■ Exercise ■
Could you write out, exactly and with no pictures, every line from the one containing "Image resolution: width=719" through the last line of the entries?

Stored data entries
• • •

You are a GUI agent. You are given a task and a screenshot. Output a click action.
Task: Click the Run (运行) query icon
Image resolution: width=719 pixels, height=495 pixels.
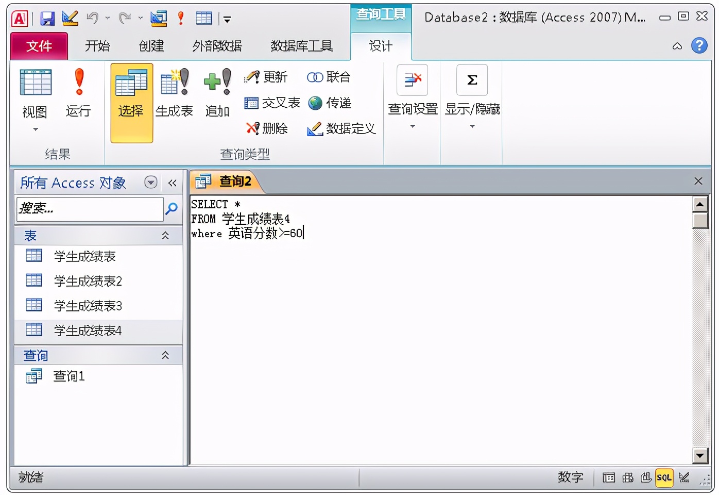tap(78, 93)
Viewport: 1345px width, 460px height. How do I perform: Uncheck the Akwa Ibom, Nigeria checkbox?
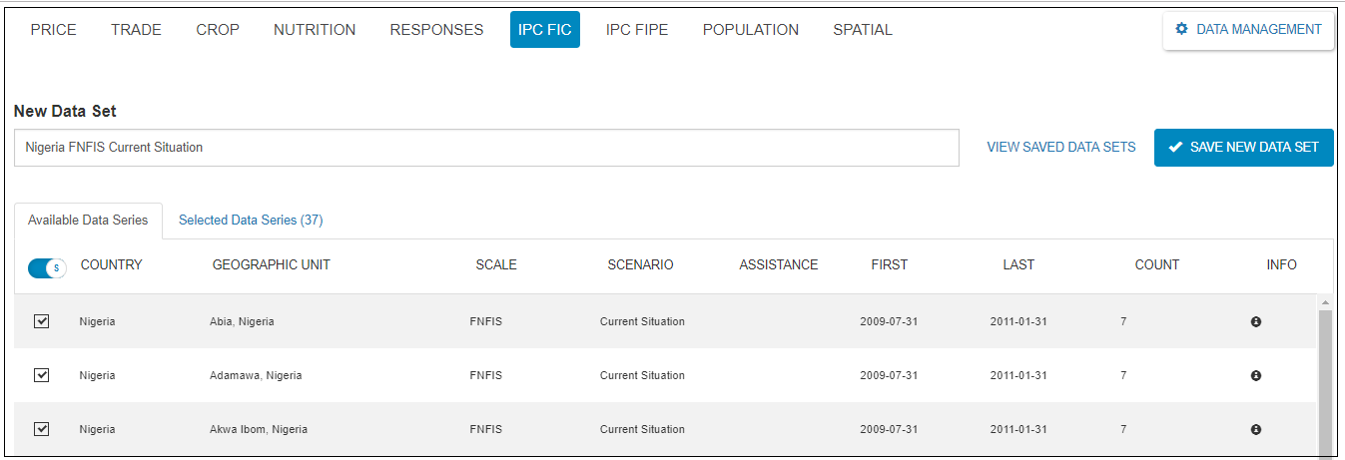[42, 429]
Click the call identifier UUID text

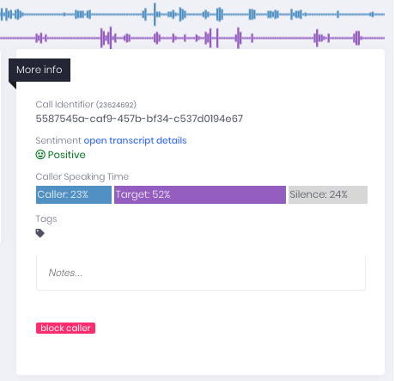[139, 119]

• • •

■ Completed task ■
Image resolution: width=719 pixels, height=495 pixels.
tap(78, 93)
Viewport: 1345px width, 460px height. How do I perform: Uncheck the Akwa Ibom, Nigeria checkbox?
[42, 429]
Click the call identifier UUID text

[139, 119]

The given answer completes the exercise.